Bon c’est vrai, ce n’est pas aussi brillant que l’album. Mais quel charisme! Quel flow!
Et peut-être que l’album To Pimp A Butterfly n’est pas le plus approprié pour démontrer toute l’étendue de son talent. Ce qui laisse au roi Kendrick tout le loisir de nous surprendre la prochaine fois que nous le verrons.
Une prestation 3 ouftis!
Feu! Chatterton Un bel oufti moustachu.
Mis en avant au printemps par le radio-crochet des Inrocks, les cinq parisiens à la « popcarne » de Feu! Chatterton ont enflammé le HF6 le deuxième jour des Ardentes.
Ce groupe distille rock et littérature comme aucun de ses contemporains. Et Arthur, le chanteur, est d’une présence scénique énigmatique et fascinante. Entre Bashung et Bertrand Cantat. Entre la poésie des Romantiques et la rage du Rock n’ Roll. Et comme je m’y attendais, c’est bien sur scène que l’on peut savourer leurs chansons.
Sous une pluie de guitares électrisantes, La Mort Dans La Pinède revisite l’Amour Courtois et raconte les amours d’adolescents modernes, des amours tragiques, évidemment. La Malinche déchire les pages d’un univers à la sophistication décadente :«Madame je jalouse ce vent qui vous caresse prestement la joue». Irrésistible. A l’opposé, À l’aube, est aussi une chanson d’amour, virile et touchante dans une atmosphère vintage. Côte Concorde aurait pu être une chanson de Bob Dylan. Feu! Chatterton a fait mouche, et a ravi les festivaliers qui les découvraient. Un vrai moment «Ardentes», celui du petit groupe qui demain sera grand et que vous aurez eu la chance de voir avant les autres.
Parce qu’ils reviennent ces dandys, au Botanique, les 17 octobre et 15 mai, et oufti! je vous engage vivement à aller les (re)voir.
Hercules & Love Affair, méritera un bel Oufti en forme de licorne.
Après le tube Blind, Andy Butler, cet obsédé de l’univers gay, avait poursuivi son odyssée néodisco avec un album un peu décevant. Mais quelques vidéos Youtube m’ont enlevé mes derniers doutes et oufti! je n’ai pas regretté mon stop au HF6.
Pendant une petite heure, j’ai reçu l’esprit disco-house-paillettes. Bonne humeur, good vibes, et énergie. Les Hercules & Love Affair ont mis le feu avec leur house très rétro mais terriblement enthousiasmante.
Oufti Sacré Iggy Pop! Ce sont dans les vieilles casseroles que l’on fait les meilleures soupes. Pas de manières, ce dinosaure du rock balance No Fun, I Wanna Be Your Dog, The Passenger, Lust For Life.

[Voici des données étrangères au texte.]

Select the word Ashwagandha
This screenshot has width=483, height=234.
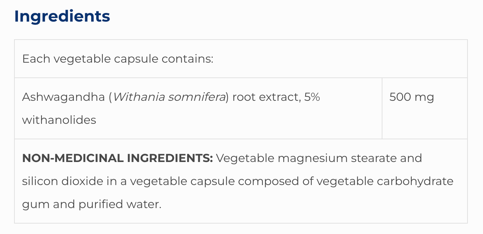click(x=63, y=97)
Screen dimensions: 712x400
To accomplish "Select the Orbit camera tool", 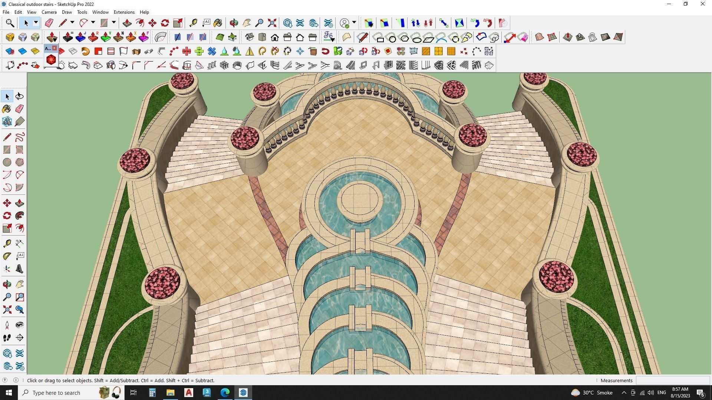I will pyautogui.click(x=7, y=284).
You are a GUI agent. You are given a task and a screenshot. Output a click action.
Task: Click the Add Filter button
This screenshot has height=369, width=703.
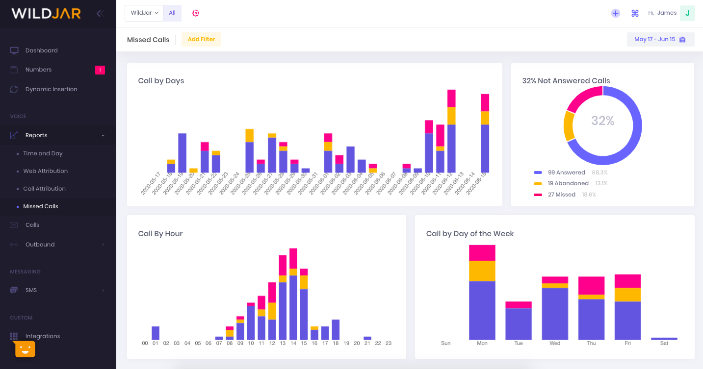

Ce vieil iguane de 68 ans, est toujours au taquet. Bon c’est vrai, le corps ne suit pas toujours, mais l’énergie elle, est restée intacte.
Oufti pour la Diva Nicki Minaj! C’est ça aussi l’esprit des Ardentes, à manger et à boire pour tout le monde. Ce que fait la Queen Bitch n’est pas vraiment mon truc mais je voulais voir le show. Un peu de blahblah dans le micro, beaucoup de playback et de beats de discothèques, des tortillements suggestifs de l’arrière-train tout le long… Nicki Minaj a fait son taf, le HF6 affichait une température de 40°, le (jeune) public était déchaîné. Contrat remplis, merci au revoir.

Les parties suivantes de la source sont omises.